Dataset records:
::::::::::
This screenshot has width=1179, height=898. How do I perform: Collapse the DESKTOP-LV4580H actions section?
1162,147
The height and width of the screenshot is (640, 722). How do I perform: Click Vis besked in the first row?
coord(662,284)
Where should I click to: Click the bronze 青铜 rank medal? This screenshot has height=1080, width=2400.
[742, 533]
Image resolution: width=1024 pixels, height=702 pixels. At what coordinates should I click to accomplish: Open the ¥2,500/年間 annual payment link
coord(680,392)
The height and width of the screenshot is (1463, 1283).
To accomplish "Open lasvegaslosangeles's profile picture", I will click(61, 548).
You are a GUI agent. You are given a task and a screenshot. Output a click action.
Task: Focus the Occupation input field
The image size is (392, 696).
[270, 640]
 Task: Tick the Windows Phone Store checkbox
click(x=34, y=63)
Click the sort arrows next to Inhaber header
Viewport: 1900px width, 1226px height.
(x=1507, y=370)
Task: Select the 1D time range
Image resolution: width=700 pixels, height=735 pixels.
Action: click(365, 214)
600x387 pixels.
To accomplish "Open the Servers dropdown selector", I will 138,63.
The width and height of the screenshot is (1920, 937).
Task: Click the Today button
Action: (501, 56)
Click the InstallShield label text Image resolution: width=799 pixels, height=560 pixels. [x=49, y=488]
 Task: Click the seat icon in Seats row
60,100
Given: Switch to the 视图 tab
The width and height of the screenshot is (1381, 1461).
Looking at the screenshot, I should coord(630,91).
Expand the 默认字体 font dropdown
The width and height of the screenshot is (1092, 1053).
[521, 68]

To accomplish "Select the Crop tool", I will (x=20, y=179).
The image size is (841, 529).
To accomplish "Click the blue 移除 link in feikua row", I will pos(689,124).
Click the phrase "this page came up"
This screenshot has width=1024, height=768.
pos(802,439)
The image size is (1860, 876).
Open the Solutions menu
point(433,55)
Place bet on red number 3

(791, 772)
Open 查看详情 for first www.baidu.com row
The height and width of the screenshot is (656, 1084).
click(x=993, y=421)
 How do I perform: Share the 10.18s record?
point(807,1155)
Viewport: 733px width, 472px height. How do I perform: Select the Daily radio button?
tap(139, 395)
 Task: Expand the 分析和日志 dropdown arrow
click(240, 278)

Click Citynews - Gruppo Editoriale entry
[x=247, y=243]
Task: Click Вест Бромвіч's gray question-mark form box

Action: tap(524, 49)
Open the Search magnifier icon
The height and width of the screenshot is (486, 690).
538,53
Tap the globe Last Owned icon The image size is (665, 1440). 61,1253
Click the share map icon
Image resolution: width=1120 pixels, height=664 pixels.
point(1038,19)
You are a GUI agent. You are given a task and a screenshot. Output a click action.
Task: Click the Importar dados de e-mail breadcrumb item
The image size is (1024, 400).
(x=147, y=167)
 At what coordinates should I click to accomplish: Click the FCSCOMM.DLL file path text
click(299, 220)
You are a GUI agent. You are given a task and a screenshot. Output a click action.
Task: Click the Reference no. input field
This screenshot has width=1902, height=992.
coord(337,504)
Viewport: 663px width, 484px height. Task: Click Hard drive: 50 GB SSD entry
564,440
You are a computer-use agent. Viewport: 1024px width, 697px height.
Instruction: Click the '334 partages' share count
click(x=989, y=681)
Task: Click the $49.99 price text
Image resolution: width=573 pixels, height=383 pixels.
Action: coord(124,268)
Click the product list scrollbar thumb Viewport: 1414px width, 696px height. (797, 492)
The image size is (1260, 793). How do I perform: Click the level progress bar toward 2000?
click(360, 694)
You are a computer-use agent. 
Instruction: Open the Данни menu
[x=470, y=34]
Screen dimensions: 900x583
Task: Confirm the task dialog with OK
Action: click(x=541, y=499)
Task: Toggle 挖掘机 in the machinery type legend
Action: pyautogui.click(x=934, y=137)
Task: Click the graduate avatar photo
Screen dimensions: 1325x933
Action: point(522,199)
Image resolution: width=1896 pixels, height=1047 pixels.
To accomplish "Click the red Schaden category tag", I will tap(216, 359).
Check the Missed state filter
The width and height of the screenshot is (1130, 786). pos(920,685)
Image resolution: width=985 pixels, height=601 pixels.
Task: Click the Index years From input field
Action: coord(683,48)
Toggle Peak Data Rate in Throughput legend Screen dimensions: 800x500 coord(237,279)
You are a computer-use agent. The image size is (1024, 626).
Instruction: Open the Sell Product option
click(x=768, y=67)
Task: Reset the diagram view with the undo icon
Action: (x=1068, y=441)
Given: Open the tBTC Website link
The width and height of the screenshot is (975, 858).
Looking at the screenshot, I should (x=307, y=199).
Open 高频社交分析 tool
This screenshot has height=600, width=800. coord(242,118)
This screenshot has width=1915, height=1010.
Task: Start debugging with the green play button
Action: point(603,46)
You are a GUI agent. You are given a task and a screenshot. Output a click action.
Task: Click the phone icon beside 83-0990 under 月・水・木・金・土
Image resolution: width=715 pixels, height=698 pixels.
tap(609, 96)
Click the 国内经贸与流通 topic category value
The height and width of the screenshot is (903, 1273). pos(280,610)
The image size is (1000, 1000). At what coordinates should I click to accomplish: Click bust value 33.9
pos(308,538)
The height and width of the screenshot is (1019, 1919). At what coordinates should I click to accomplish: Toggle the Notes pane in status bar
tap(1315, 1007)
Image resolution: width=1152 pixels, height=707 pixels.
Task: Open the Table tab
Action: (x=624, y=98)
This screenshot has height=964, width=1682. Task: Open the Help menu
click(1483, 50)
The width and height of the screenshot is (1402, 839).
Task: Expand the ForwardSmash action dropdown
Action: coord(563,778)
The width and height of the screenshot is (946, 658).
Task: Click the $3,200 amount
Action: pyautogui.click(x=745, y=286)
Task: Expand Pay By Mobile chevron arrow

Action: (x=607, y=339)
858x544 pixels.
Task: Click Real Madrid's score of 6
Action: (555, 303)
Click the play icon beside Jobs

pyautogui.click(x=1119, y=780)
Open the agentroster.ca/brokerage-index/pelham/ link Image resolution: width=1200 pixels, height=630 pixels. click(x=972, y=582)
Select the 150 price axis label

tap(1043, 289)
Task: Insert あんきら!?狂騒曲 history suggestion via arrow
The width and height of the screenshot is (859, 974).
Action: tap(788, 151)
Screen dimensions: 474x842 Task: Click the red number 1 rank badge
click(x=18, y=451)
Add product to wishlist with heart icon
::::::::::
Work order ->
List every line above containing the word "computer".

Response for this exercise ->
You are a computer-use agent. Viewport: 1024px width, 697px height.
You are a computer-use agent. 
You are a computer-use agent. The image size is (1024, 626).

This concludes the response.